Roaming the High Sierra of California more than 20 years ago, my friends and I thought there were few people quite like us. We were wilderness guides and radical ecological Christians (or so we thought). "Minimum impact" was our motto. We aimed to "live lightly on the land" and John Muir, rather than the apostle Paul, was the writer of our sacred texts.
Conjuring up images of well-fed churchgoers with a Bible in one hand and a chain saw in the other, mainstream evangelical Christianity, from which we all came, was no friend to the wilderness we cared about passionately. Sadly, I read Lynn White Jr.'s now famous 1967 article in Science magazine ("The Historical Roots of Our Ecological Crisis") accusing Christianity of promoting a theology of domination over nature, thus contributing to ecological crises, and I agreed. "Yup, that's my people."
Yet something happened on the way to ecological apocalypse. Although the church does not have a strong history of either environmental theology or practice, current theological and environmental statements and church leadership look nothing like the landscape I viewed as a young wilderness guide a mere 20 years ago. Even theologically conservative churches now promote environmental theologies and programs.

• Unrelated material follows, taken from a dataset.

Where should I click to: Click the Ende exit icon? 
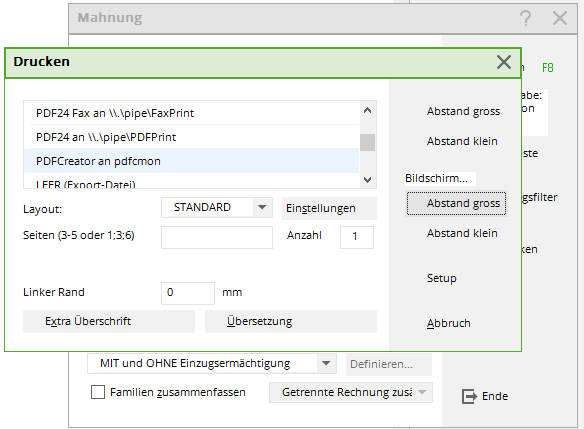pos(469,396)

In part this change is an inevitable response to what Brazilian liberation theologian Leonardo Boff calls the "cry of the earth, cry of the poor." Human problems and crises can not be separated from environmental destruction. Throughout the Third World, hundreds of thousands die due to polluted water, contaminated land, polluted air, deforestation, and poor sanitation facilities. Increasingly, battles among groups of peoples and nations will be due to environmental scarcity, as burgeoning populations seek fuel, food, water, and land. Precious resources will have been destroyed or damaged as we log, mine, kill, dump toxins, and otherwise trash our own home.